Near Linear Time Approximation Schemes for Clustering of Partially Doubling Metrics

TL;DR

This paper develops near linear time approximation algorithms for clustering in metrics where either the set of points or the set of centers has bounded doubling dimension, extending previous work to more general cases.

Contribution

It generalizes existing near linear time approximation algorithms to cases where only one of the point sets or centers has bounded doubling dimension, including applications to Fréchet distance clustering.

Findings

First near linear time approximation for (k,ℓ)-median under discrete Fréchet distance.

Introduces a novel complexity reduction for time series clustering.

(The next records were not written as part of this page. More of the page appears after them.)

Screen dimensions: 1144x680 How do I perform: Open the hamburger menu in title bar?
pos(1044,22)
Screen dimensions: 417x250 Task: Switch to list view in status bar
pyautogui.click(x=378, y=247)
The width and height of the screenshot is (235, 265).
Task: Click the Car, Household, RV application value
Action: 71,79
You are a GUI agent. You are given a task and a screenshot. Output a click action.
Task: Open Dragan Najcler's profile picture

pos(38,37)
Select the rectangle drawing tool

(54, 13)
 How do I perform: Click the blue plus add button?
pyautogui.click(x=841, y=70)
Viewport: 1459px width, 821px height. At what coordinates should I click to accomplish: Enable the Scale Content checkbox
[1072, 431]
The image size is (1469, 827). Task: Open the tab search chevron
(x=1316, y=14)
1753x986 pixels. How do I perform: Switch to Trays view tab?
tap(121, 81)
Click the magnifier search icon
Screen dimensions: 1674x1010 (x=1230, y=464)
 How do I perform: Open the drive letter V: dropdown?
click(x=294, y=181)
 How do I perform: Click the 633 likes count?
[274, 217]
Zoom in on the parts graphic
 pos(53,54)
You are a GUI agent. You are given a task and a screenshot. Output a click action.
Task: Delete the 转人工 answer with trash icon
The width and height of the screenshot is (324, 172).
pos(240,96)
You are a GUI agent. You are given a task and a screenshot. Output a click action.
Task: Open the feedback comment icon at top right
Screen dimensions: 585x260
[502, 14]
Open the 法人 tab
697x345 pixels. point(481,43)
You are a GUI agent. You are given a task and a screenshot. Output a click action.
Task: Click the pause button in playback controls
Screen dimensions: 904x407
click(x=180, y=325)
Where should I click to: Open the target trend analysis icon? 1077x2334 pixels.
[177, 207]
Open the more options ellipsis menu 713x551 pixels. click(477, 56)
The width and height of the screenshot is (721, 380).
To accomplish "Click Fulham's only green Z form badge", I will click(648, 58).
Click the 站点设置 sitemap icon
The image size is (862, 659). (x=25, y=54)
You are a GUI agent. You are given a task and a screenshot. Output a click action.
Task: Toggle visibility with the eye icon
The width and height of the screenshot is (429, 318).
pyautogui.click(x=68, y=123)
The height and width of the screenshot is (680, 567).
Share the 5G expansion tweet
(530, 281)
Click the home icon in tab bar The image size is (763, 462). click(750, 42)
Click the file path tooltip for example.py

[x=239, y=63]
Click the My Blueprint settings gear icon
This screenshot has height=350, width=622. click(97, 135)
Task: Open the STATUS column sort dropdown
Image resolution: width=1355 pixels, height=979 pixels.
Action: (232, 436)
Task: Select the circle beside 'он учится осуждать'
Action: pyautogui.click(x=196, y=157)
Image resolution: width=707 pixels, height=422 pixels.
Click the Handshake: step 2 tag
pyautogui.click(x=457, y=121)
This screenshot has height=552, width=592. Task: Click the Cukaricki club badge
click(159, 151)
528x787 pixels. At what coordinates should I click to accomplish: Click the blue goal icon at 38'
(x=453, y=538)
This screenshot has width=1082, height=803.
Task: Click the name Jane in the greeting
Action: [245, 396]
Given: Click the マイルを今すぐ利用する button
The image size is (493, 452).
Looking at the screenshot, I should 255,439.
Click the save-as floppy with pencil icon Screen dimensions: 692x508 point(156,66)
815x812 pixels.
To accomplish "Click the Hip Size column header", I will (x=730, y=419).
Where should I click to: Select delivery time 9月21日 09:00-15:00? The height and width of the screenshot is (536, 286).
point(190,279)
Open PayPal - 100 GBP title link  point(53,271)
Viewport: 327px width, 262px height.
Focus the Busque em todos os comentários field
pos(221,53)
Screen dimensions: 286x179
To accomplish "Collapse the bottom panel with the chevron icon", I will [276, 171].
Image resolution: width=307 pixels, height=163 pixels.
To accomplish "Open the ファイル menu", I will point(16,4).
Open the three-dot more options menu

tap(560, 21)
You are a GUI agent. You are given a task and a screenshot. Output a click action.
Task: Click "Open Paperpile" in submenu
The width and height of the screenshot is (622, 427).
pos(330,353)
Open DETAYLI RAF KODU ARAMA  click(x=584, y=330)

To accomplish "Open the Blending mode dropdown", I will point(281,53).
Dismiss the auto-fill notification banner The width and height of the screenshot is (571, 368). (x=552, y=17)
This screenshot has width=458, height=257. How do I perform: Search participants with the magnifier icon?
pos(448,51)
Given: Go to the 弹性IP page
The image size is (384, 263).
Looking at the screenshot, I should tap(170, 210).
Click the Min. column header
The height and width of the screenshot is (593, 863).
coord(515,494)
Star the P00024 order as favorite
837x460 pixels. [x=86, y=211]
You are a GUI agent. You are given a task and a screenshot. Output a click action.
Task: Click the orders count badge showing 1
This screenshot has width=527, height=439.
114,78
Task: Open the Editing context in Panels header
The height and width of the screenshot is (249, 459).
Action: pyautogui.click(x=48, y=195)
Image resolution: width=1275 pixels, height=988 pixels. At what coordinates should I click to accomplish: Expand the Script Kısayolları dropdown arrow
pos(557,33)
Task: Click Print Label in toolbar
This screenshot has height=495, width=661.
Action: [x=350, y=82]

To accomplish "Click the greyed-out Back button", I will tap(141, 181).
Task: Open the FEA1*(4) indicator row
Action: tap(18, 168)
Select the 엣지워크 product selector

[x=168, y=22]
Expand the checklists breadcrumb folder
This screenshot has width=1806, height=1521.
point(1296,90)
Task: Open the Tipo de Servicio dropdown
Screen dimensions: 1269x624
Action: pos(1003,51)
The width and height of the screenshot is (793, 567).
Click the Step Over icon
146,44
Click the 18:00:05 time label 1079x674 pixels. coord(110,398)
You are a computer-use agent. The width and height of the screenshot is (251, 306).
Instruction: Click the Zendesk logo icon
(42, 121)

Extends algorithms to metric facility location problem.

Abstract

Given a finite metric space $(X\cup Y, \mathbf{d})$ the $k$-median problem is to find a set of $k$ centers $C\subseteq Y$ that minimizes $\sum_{p\in X} \min_{c\in C} \mathbf{d}(p,c)$. In general metrics, the best polynomial time algorithm computes a $(2+\epsilon)$-approximation for arbitrary $\epsilon>0$ (Cohen-Addad et al. STOC 2025). However, if the metric is doubling, a near linear time $(1+\epsilon)$-approximation algorithm is known (Cohen-Addad et al. J. ACM 2021). We show that the $(1+\epsilon)$-approximation algorithm can be generalized to the case when either $X$ or $Y$ has bounded doubling dimension (but the other set not). The case when $X$ is doubling is motivated by the assumption that even though $X$ is part of a high-dimensional space, it may be that it is close to a low-dimensional structure. The case when $Y$ is doubling is motivated by specific clustering problems where the centers are low-dimensional. Specifically, our work in this setting implies the first near linear time approximation algorithm for the $(k,\ell)$-median problem under discrete Fr\'echet distance when $\ell$ is constant. We further introduce a novel complexity reduction for time series of real values that leads to a similar result for the case of discrete Fr\'echet distance. In order to solve the case when $Y$ has a bounded doubling dimension, we introduce a dimension reduction that replaces points from $X$ by sets of points in $Y$. To solve the case when $X$ has a bounded doubling dimension, we generalize Talwar's decomposition (Talwar STOC 2004) to our setting. The running time of our algorithms is $2^{2^t} \tilde O(n+m)$ where $t=O(\mathrm{ddim} \log \frac{\mathrm{ddim}}{\epsilon})$ and where $\mathrm{ddim}$ is the doubling dimension of $X$ (resp.\ $Y$). The results also extend to the metric facility location problem.